EXTRACTED RECORDS: Begin

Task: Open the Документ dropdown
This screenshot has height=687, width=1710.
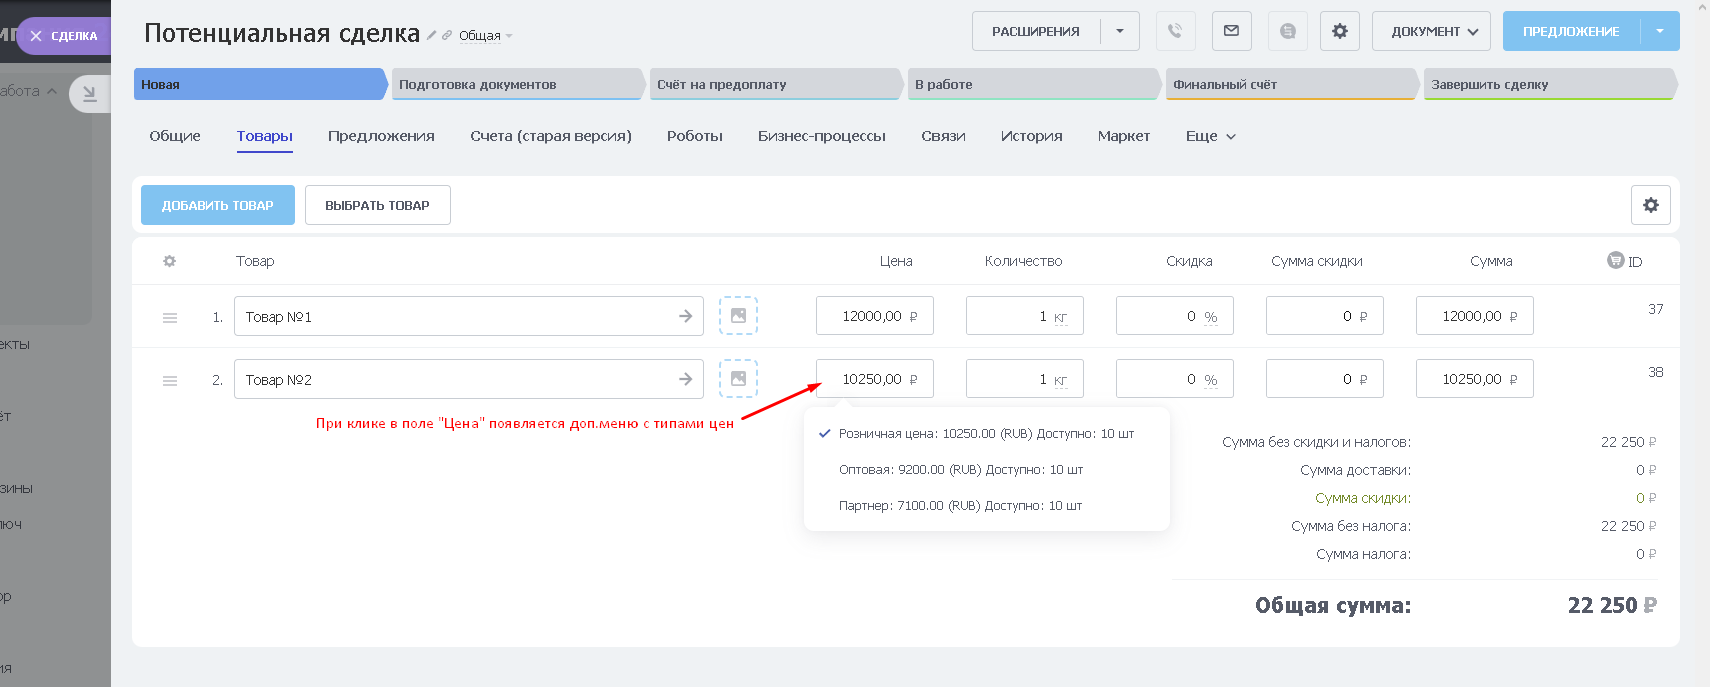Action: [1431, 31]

EXTRACTED RECORDS: End
EXTRACTED RECORDS: Begin

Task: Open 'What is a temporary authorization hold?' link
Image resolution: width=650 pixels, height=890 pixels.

EXTRACTED RECORDS: End
EXTRACTED RECORDS: Begin

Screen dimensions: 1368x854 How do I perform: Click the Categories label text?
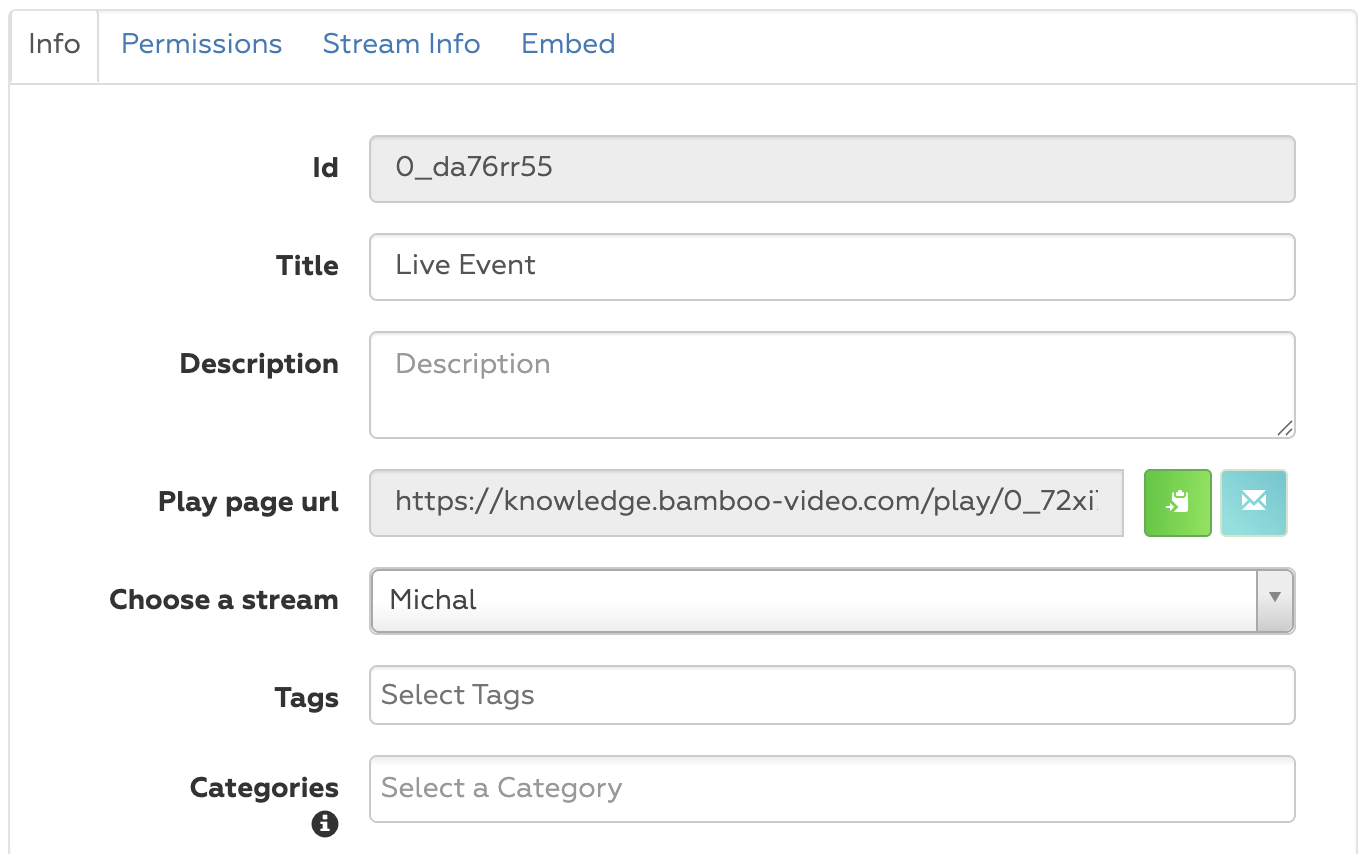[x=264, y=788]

EXTRACTED RECORDS: End

#### [WHAT YOU WILL DO]
Looking at the material above, state the number of lines holding the word "Task", and only that number.

#### [EXERCISE OUTPUT]
2